Task description:
Copy out the following entries line for line, without any change, and leave the pictures out of your copy.

Collected data:
"""
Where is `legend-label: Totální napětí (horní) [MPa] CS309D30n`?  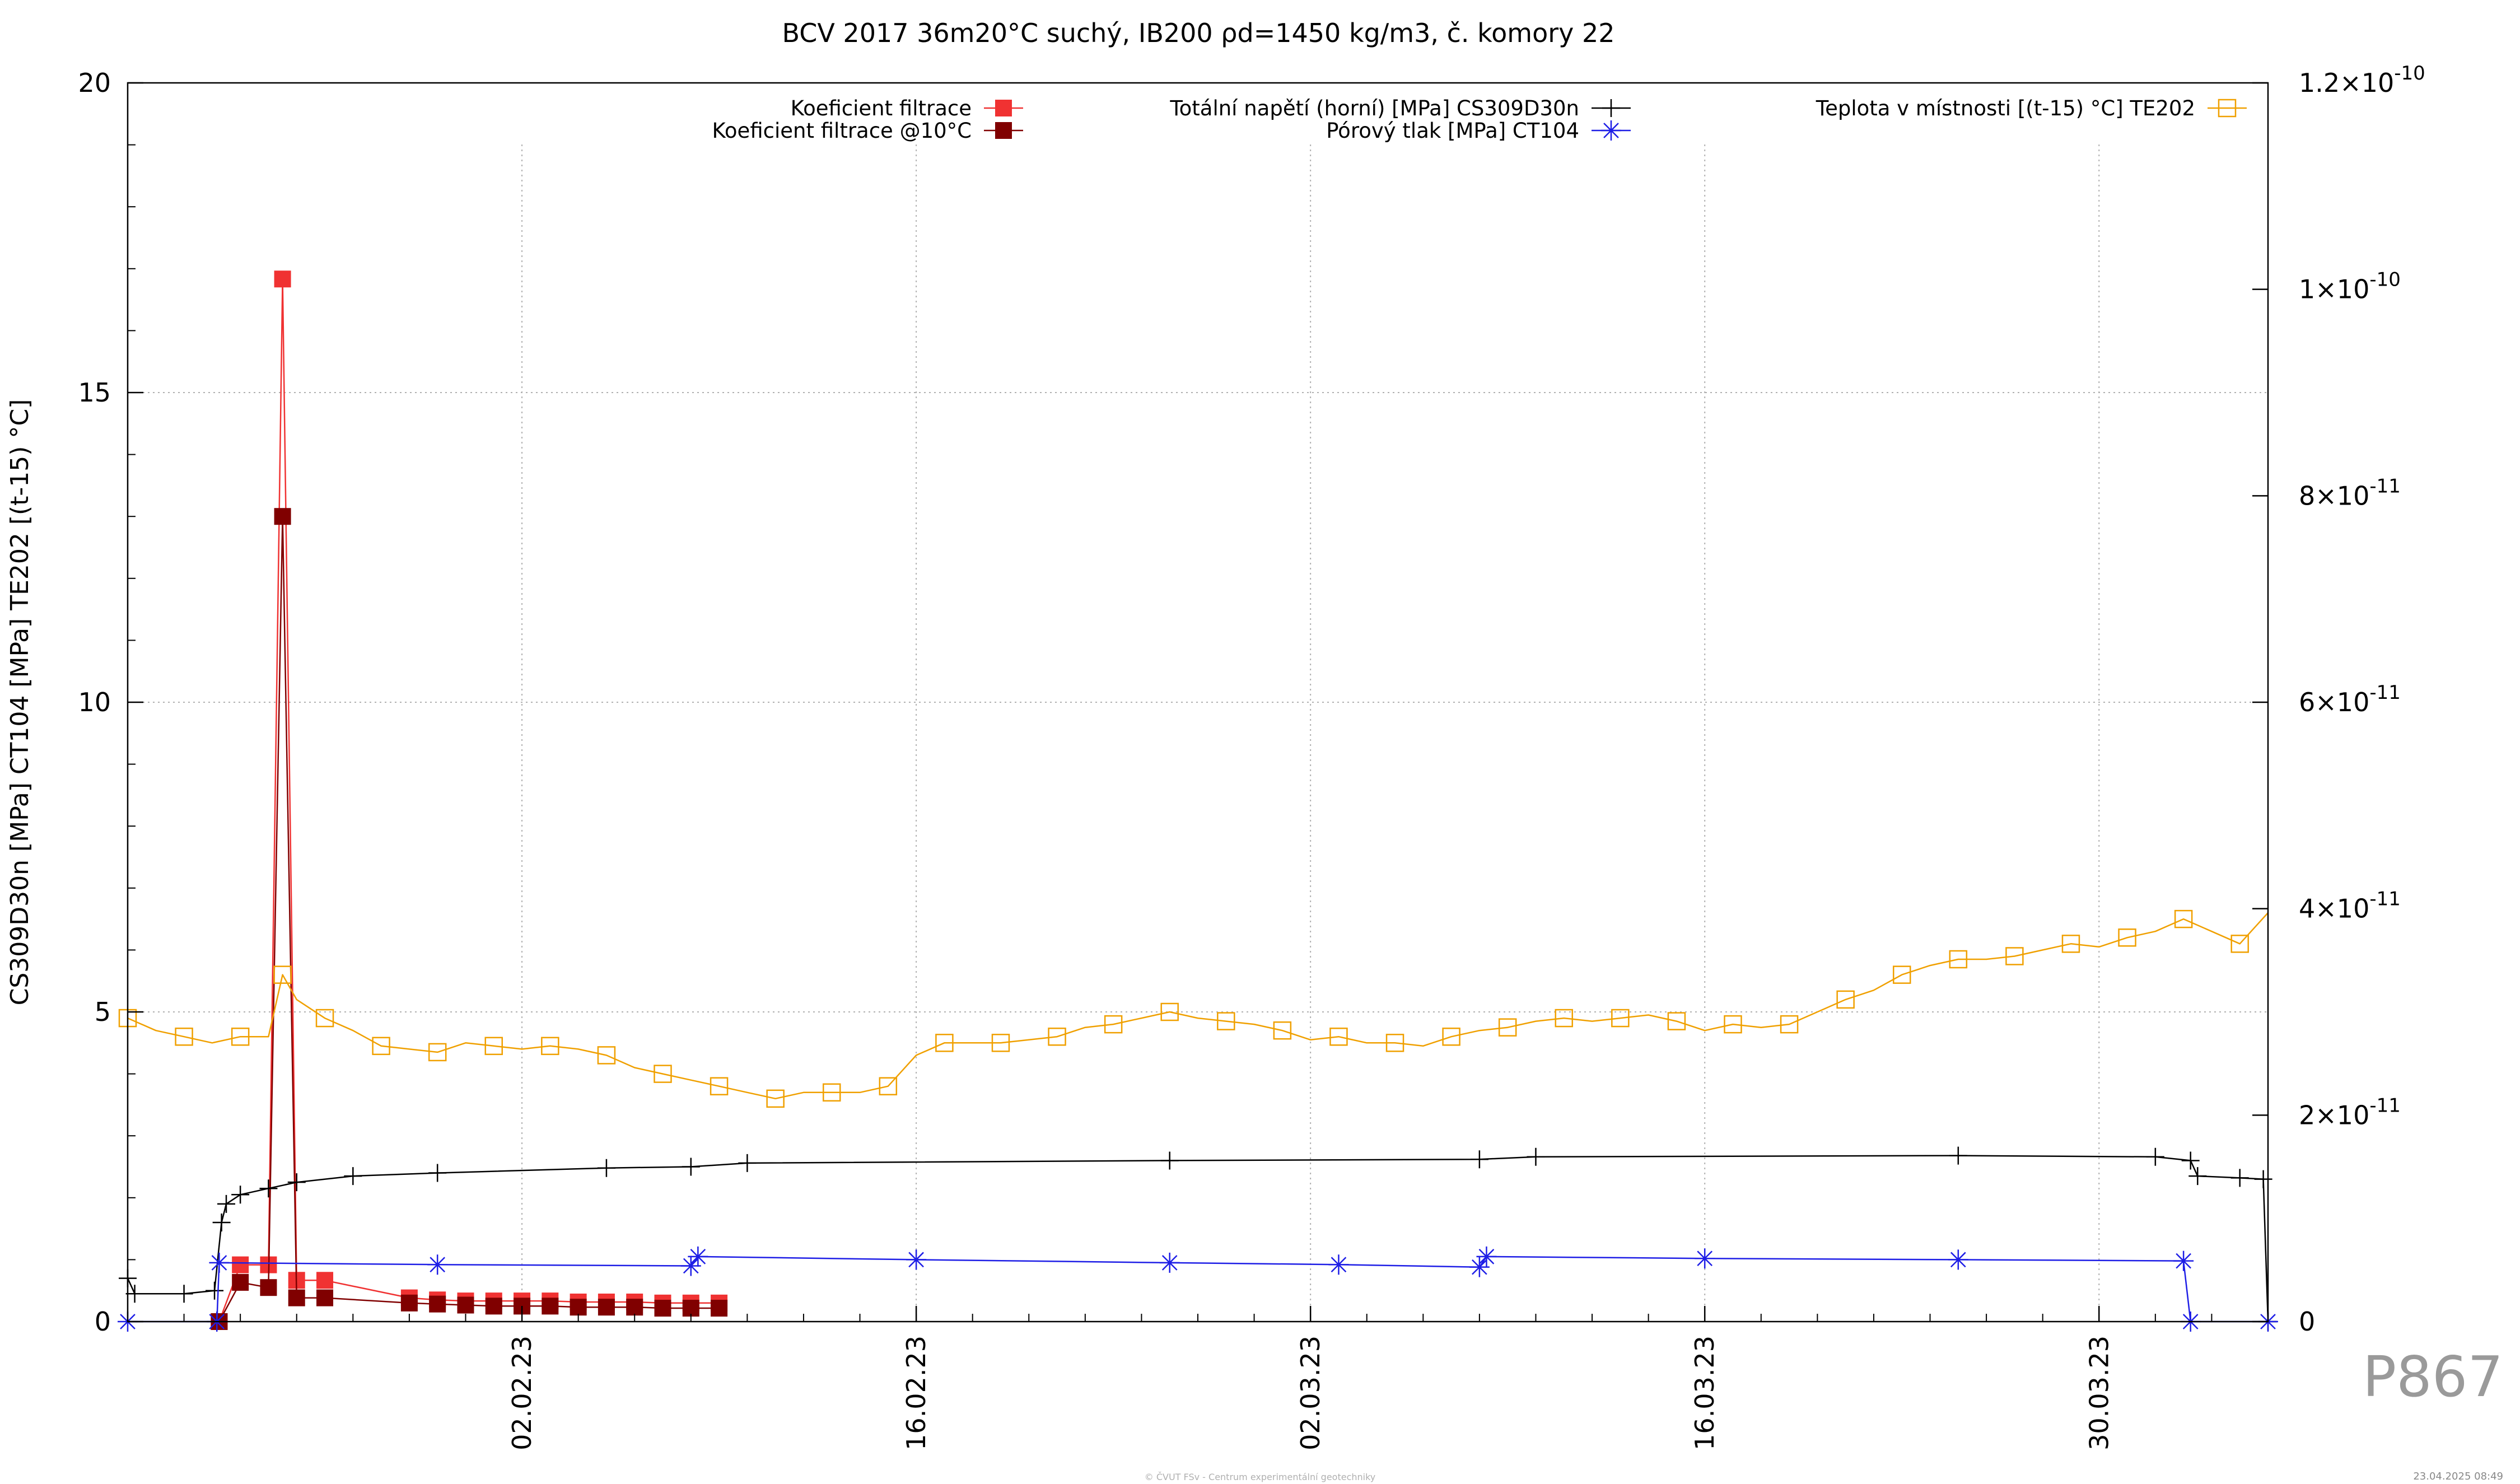
legend-label: Totální napětí (horní) [MPa] CS309D30n is located at coordinates (1374, 108).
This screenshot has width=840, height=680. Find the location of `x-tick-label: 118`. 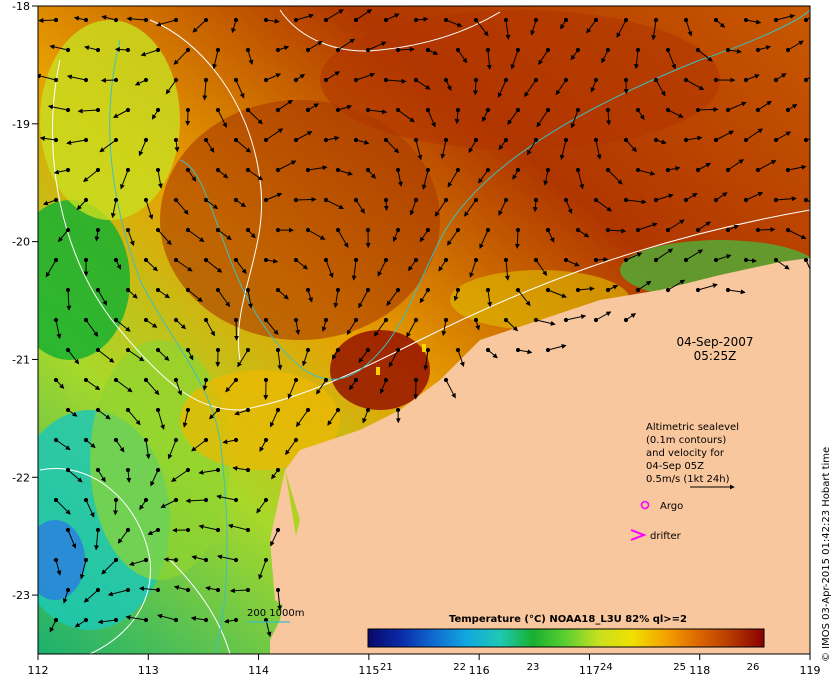

x-tick-label: 118 is located at coordinates (700, 670).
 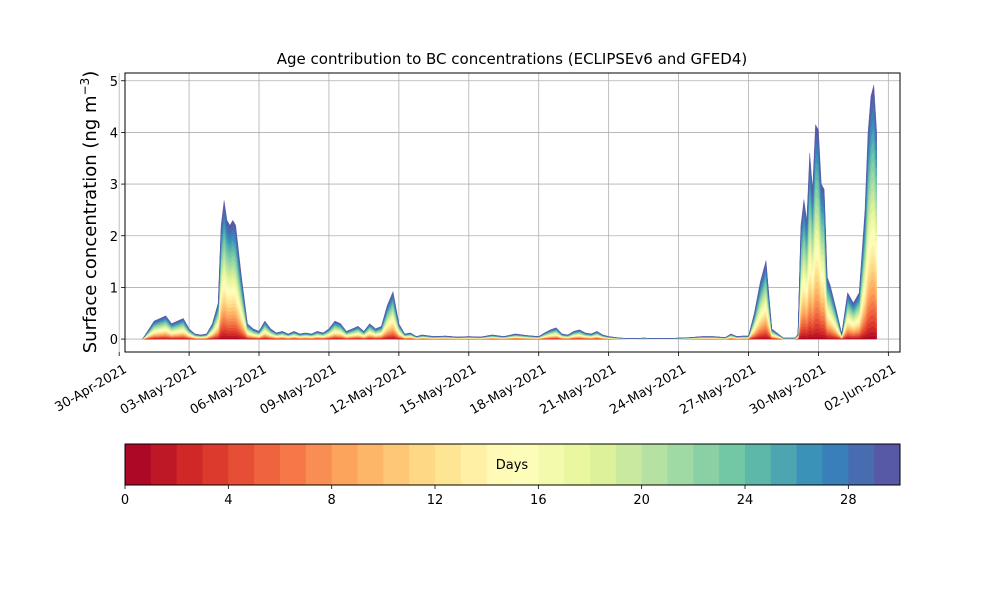 I want to click on y-tick-label: 4, so click(x=114, y=134).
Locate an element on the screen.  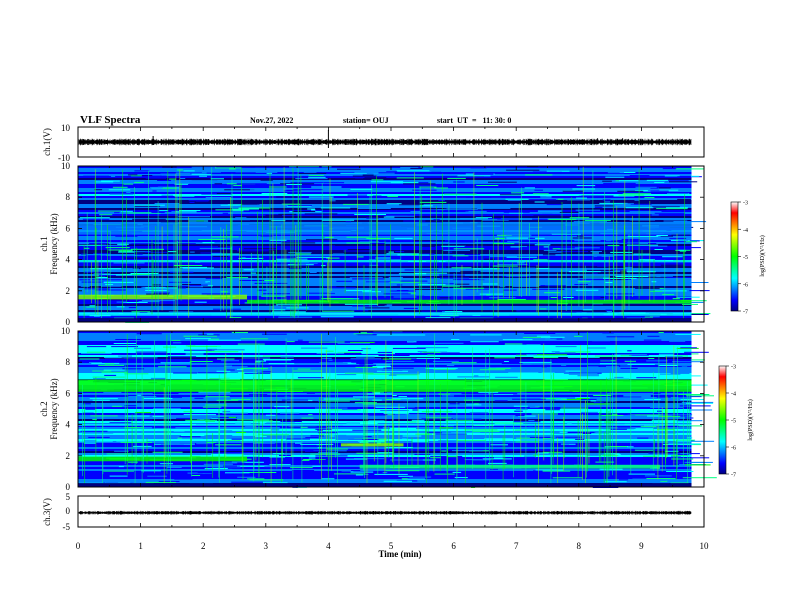
ch3-waveform-panel: 5 0 -5 ch.3(V) 0 1 2 3 4 5 6 7 8 9 10 Time (min) is located at coordinates (376, 526).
"""
Output for this task:
Where is `legend-label: Totální napětí (horní) [MPa] CS309D30n`?  
legend-label: Totální napětí (horní) [MPa] CS309D30n is located at coordinates (1374, 108).
This screenshot has width=840, height=680. Find the location of `x-tick-label: 118`. 

x-tick-label: 118 is located at coordinates (700, 670).
  I want to click on y-tick-label: 4, so click(x=114, y=134).
Locate an element on the screen.  
ch3-waveform-panel: 5 0 -5 ch.3(V) 0 1 2 3 4 5 6 7 8 9 10 Time (min) is located at coordinates (376, 526).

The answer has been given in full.